[v2,03/18] KVM: nVMX: use vm_exit_controls_init() to write exit controls for vmcs02
diff mbox series

Message ID 20180828160459.14093-4-sean.j.christopherson@intel.com
State New
Headers show
Series
  • KVM: nVMX: add option to perform early consistency checks via H/W
Related show

Commit Message

Sean Christopherson Aug. 28, 2018, 4:04 p.m. UTC
Write VM_EXIT_CONTROLS using vm_exit_controls_init() when configuring
vmcs02, otherwise vm_exit_controls_shadow will be stale.  EFER in
particular can be corrupted if VM_EXIT_LOAD_IA32_EFER is not updated
due to an incorrect shadow optimization, which can crash L0 due to
EFER not being loaded on exit.  This does not occur with the current
code base simply because update_transition_efer() unconditionally
clears VM_EXIT_LOAD_IA32_EFER before conditionally setting it, and
because a nested guest always starts with VM_EXIT_LOAD_IA32_EFER
clear, i.e. we'll only ever unnecessarily clear the bit.  That is,
until someone optimizes update_transition_efer()...
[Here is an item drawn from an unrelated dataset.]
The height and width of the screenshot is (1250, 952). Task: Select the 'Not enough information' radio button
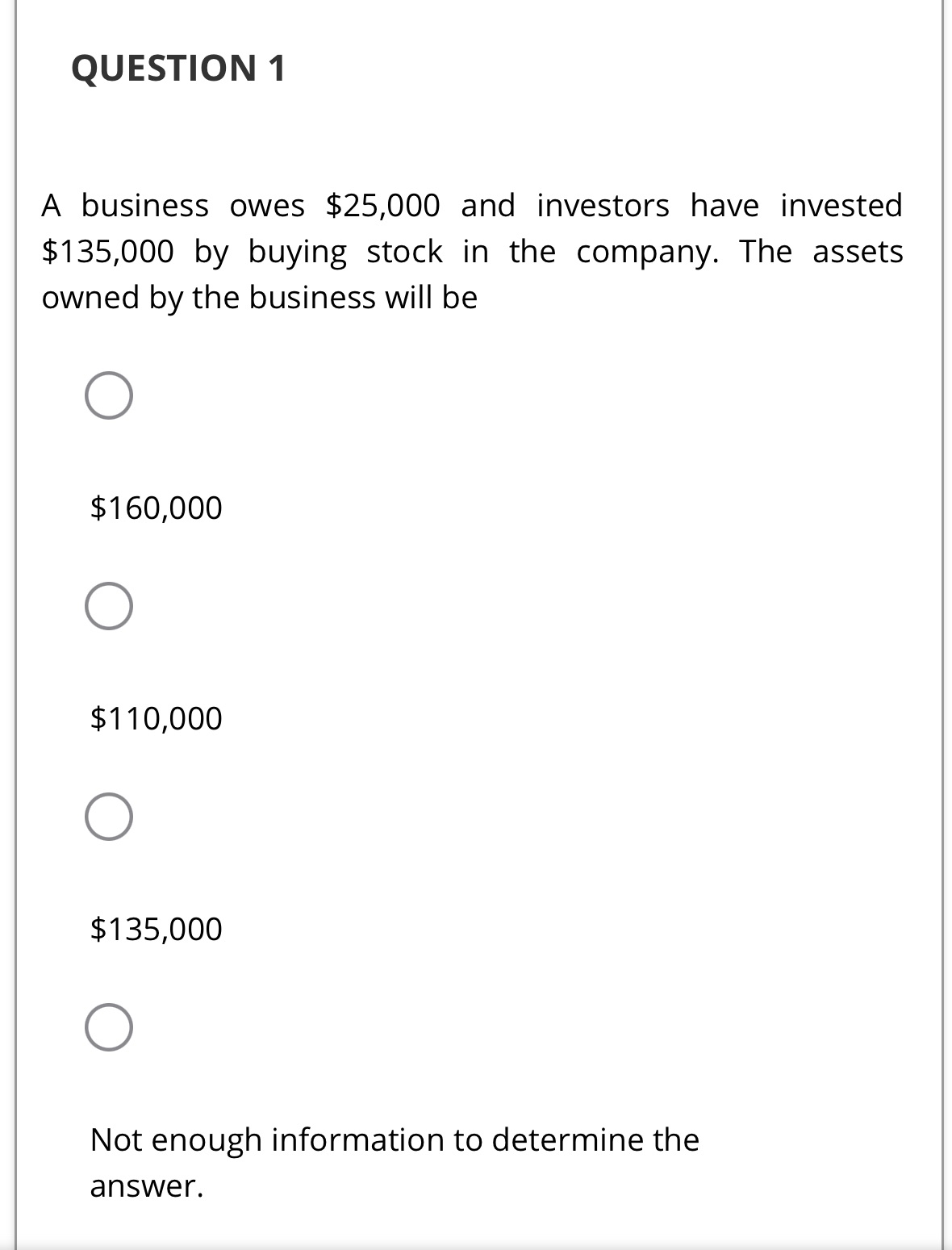110,1028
Signed-off-by: Sean Christopherson <sean.j.christopherson@intel.com>
---
 arch/x86/kvm/vmx.c | 2 +-
 1 file changed, 1 insertion(+), 1 deletion(-)

Comments

Jim Mattson Sept. 19, 2018, 9 p.m. UTC | #1
On Tue, Aug 28, 2018 at 9:04 AM, Sean Christopherson
<sean.j.christopherson@intel.com> wrote:
> Write VM_EXIT_CONTROLS using vm_exit_controls_init() when configuring
> vmcs02, otherwise vm_exit_controls_shadow will be stale.  EFER in
> particular can be corrupted if VM_EXIT_LOAD_IA32_EFER is not updated
> due to an incorrect shadow optimization, which can crash L0 due to
> EFER not being loaded on exit.  This does not occur with the current
> code base simply because update_transition_efer() unconditionally
> clears VM_EXIT_LOAD_IA32_EFER before conditionally setting it, and
> because a nested guest always starts with VM_EXIT_LOAD_IA32_EFER
> clear, i.e. we'll only ever unnecessarily clear the bit.  That is,
> until someone optimizes update_transition_efer()...
>
> Signed-off-by: Sean Christopherson <sean.j.christopherson@intel.com>

Doesn't this also imply that we need a vm_exit_controls_init() when
returning to vmcs01, or vm_exit_controls_shadow will be stale after an
emulated VM-exit?
Jim Mattson Sept. 19, 2018, 9:18 p.m. UTC | #2
On Wed, Sep 19, 2018 at 2:00 PM, Jim Mattson <jmattson@google.com> wrote:
> On Tue, Aug 28, 2018 at 9:04 AM, Sean Christopherson
> <sean.j.christopherson@intel.com> wrote:
>> Write VM_EXIT_CONTROLS using vm_exit_controls_init() when configuring
>> vmcs02, otherwise vm_exit_controls_shadow will be stale.  EFER in
>> particular can be corrupted if VM_EXIT_LOAD_IA32_EFER is not updated
>> due to an incorrect shadow optimization, which can crash L0 due to
>> EFER not being loaded on exit.  This does not occur with the current
>> code base simply because update_transition_efer() unconditionally
>> clears VM_EXIT_LOAD_IA32_EFER before conditionally setting it, and
>> because a nested guest always starts with VM_EXIT_LOAD_IA32_EFER
>> clear, i.e. we'll only ever unnecessarily clear the bit.  That is,
>> until someone optimizes update_transition_efer()...
>>
>> Signed-off-by: Sean Christopherson <sean.j.christopherson@intel.com>
>
> Doesn't this also imply that we need a vm_exit_controls_init() when
> returning to vmcs01, or vm_exit_controls_shadow will be stale after an
> emulated VM-exit?

Ah, vm_exit_controls_reset_shadow() does it. Okay.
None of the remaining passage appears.